EXERCISE DIRECTIONS: Copy the nillsec readme below, starting at "# macOS (Apple" and ending at "# macOS (Intel)", and swap "Apple Silicon" for "ARM".

Release Latest Release License: MIT

A simple command-line tool for managing encrypted project secrets stored in a single file.

Features

  • AES-256-GCM authenticated encryption
  • Argon2id key derivation (brute-force resistant)
  • Single encrypted vault file — safe to commit to version control
  • Secrets are decrypted only in memory; the edit command attempts to keep plaintext off disk (using /dev/shm on Linux when available — see below)
  • Export secrets as environment variables (eval "$(nillsec env)")
  • Run processes with injected secrets (nillsec exec -- <command>)

Installation

Pre-built binary (macOS / Linux / Windows)

Download the archive for your platform from the latest release, then extract and install:

# macOS (Apple Silicon)
curl -L https://github.com/403-html/nillsec/releases/latest/download/nillsec-darwin-arm64.tar.gz | tar -xz
sudo mv nillsec-darwin-arm64 /usr/local/bin/nillsec

# macOS (Intel)
curl -L https://github.com/403-html/nillsec/releases/latest/download/nillsec-darwin-amd64.tar.gz | tar -xz
sudo mv nillsec-darwin-amd64 /usr/local/bin/nillsec

# Linux (x86-64)
curl -L https://github.com/403-html/nillsec/releases/latest/download/nillsec-linux-amd64.tar.gz | tar -xz
sudo mv nillsec-linux-amd64 /usr/local/bin/nillsec

macOS note: always extract with tar -xzf (or pipe through tar -xz as above) rather than double-clicking the archive in Finder. Extracting in the terminal prevents macOS from applying the quarantine flag to the binary, which avoids the "Apple could not verify…" Gatekeeper prompt.

Via Go toolchain

go install github.com/403-html/nillsec@latest

Build from source

go build -o nillsec .

MATERIAL PROVIDED:
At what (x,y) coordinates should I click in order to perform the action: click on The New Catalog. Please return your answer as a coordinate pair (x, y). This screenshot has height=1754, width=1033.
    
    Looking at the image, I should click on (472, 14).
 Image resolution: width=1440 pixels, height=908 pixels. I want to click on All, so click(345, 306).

WORKED SOLUTION:
# macOS (ARM)
curl -L https://github.com/403-html/nillsec/releases/latest/download/nillsec-darwin-arm64.tar.gz | tar -xz
sudo mv nillsec-darwin-arm64 /usr/local/bin/nillsec

# macOS (Intel)